Paolo Virzi’s bittersweet comedy “Kisses and Hugs” sticks close to the setting, tone and ensemble structure of his 1997 hit and Venice Grand Jury Prize-winner “Ovosodo” (Hard-Boiled Eggs), and again benefits from the freshness and spontaneity of a mainly inexperienced cast. While the new pic is less consistent and slower to engage, its emotional rewards arguably are richer; key fest exposure could help lever this warm-hearted film into select arthouses.
Set in and around Tuscan industrial town Livorno during the Christmas season, the story hinges on the collision between two unfortunate destinies. On one side is a trio of former factory workers led by Renato (Massimo Gambacciani). Victims of retrenchment, they borrow money to set up an ostrich farm outside of town, betting on an improbable boom in the market for ostrich meat.
On the other side is impassioned restaurateur Mario (Francesco Paolantoni), whose business and marriage have gone bust, driving him to attempt suicide.
Desperate to secure state financing to bolster their floundering ostrich business, Renato sees his sister’s romantic attachment to a regional government councilor — also named Mario — as the key. He invests everything in food, wine and gifts for a lavish Christmas get-together at which the councilor is expected, but due to a mix-up at the train station, Renato takes home the wrong Mario. Doped-up on sleeping pills and exhaust fumes, Mario the restaurateur is unable to correct the mistake.

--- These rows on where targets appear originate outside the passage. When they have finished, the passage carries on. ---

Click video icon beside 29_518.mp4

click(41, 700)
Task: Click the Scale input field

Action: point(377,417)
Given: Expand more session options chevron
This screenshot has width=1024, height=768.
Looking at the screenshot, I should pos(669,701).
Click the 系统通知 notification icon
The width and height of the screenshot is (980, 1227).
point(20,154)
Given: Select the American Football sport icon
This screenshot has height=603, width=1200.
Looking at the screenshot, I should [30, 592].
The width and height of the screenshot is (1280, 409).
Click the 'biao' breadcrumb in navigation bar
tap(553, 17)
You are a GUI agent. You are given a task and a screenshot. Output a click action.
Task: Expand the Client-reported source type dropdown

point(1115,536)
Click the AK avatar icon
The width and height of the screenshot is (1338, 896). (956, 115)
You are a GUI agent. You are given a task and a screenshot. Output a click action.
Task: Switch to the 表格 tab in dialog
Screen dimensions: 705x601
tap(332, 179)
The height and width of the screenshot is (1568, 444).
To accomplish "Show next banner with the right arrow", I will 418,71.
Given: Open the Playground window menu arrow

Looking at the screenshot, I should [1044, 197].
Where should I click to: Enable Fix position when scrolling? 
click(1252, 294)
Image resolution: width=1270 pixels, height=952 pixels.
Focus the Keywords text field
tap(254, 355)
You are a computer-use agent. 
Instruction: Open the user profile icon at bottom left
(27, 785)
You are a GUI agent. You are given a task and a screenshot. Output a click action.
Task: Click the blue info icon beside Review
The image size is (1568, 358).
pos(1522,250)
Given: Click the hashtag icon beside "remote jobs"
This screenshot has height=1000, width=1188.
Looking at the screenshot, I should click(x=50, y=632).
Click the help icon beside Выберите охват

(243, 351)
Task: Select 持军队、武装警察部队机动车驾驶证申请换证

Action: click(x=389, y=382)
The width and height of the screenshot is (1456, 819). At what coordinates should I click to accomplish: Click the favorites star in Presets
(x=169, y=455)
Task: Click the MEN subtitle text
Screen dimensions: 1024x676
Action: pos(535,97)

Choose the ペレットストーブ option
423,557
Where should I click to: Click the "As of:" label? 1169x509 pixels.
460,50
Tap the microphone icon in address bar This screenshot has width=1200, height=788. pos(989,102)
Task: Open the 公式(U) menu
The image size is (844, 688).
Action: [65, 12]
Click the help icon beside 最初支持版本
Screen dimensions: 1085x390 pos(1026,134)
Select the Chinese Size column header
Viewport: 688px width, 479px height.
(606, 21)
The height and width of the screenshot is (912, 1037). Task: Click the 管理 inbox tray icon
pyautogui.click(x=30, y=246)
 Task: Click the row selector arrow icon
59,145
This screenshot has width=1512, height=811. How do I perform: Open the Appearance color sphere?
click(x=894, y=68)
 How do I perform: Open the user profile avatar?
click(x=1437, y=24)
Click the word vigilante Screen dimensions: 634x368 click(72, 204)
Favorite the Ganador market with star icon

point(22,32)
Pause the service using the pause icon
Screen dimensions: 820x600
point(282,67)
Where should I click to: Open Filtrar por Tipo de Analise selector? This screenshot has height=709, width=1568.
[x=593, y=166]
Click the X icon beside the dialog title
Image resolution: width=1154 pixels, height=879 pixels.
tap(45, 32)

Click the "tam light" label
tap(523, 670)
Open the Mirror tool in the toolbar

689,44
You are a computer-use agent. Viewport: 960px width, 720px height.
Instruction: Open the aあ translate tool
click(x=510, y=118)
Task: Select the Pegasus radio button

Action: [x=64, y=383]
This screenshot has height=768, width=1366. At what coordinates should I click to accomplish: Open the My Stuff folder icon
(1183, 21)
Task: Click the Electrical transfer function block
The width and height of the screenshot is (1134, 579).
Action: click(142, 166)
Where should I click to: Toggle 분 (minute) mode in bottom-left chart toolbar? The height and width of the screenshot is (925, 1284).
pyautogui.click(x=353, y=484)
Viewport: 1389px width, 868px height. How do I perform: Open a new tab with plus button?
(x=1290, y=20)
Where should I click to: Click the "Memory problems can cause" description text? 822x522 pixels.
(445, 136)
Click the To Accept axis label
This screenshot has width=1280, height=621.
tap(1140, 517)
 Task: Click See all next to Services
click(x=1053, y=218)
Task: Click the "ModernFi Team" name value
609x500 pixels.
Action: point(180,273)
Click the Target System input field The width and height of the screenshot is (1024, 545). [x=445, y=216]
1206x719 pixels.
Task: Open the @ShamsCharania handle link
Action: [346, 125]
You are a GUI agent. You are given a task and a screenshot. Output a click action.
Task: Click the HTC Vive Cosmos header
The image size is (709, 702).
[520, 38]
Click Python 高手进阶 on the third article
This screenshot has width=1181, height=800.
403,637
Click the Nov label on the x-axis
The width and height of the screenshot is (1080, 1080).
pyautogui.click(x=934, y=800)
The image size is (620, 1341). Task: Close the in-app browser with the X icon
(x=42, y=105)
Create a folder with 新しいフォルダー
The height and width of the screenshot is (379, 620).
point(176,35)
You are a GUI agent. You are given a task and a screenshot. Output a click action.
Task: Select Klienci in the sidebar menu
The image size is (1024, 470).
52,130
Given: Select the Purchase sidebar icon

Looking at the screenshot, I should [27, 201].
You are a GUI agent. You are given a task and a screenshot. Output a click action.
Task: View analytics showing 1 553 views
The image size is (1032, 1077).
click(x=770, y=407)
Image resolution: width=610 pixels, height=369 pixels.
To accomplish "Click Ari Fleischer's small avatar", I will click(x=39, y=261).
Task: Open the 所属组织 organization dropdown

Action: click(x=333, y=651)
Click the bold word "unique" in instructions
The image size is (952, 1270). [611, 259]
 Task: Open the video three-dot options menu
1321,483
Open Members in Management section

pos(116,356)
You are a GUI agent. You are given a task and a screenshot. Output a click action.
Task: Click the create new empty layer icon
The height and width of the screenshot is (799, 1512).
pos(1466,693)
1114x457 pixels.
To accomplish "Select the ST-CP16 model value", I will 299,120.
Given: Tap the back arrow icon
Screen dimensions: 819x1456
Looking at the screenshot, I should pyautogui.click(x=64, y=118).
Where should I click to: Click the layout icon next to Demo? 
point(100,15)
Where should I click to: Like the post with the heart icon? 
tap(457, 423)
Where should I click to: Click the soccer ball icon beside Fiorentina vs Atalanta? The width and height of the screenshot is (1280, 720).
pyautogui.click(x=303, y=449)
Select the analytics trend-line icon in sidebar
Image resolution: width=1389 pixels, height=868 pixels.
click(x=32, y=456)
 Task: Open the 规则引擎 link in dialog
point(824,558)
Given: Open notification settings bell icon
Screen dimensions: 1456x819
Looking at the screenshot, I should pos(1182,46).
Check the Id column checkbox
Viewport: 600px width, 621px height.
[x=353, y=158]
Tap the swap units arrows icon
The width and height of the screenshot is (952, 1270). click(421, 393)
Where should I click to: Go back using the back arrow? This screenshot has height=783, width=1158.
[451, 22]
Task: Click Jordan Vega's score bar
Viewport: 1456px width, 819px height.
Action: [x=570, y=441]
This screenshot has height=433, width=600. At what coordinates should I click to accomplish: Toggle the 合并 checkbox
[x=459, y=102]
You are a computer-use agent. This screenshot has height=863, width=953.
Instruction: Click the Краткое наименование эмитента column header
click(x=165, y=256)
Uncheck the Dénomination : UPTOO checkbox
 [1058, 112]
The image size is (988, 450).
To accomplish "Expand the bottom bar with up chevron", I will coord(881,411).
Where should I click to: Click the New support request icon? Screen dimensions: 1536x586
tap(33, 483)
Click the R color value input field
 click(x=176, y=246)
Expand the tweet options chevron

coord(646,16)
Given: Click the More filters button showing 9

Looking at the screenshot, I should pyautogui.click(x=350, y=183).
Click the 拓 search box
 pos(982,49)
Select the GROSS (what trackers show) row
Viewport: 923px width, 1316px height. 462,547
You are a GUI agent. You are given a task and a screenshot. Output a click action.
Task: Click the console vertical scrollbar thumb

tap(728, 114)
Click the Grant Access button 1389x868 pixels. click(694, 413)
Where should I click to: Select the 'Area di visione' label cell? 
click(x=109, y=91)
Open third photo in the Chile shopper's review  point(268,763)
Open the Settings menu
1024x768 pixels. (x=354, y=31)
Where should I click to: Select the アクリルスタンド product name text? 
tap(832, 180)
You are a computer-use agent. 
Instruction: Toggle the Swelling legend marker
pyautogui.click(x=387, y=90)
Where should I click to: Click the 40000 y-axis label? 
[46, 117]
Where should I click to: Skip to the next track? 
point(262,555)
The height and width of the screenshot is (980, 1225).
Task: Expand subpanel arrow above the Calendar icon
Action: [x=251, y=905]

The setting-up of the prolonged misunderstanding that throws desolate Mario into the warm embrace of the sprawling family is a little belabored. But once the mechanisms are in place, Virzi and regular co-scripter Francesco Bruni’s story takes wing, steadily acquiring unexpected reserves of tenderness and charm as Mario responds to the clan’s kindness and then resourcefully steps in to lift distraught Renato’s spirits when the misunderstanding is revealed.
Especially notable are Gambacciani as Renato and Isabella Cecchi as his secretary — a plumply pretty, clueless country girl who’s been waiting in vain for her boss to leave his wife for her. The touching, timid development of an attraction between her and Mario is beautifully orchestrated. One of only two seasoned actors in the cast, TV comic Paolantoni makes a strong impression in his first film role.
The rustic colors of the old farmhouse and muddy countryside are smoothly shot in widescreen by d.p. Alessandro Pesci. Jacopo Quadri’s agile editing also is an asset, as is the jaunty, Gypsy-esque music of Snaporaz, a Livorno band whose members appear in the film.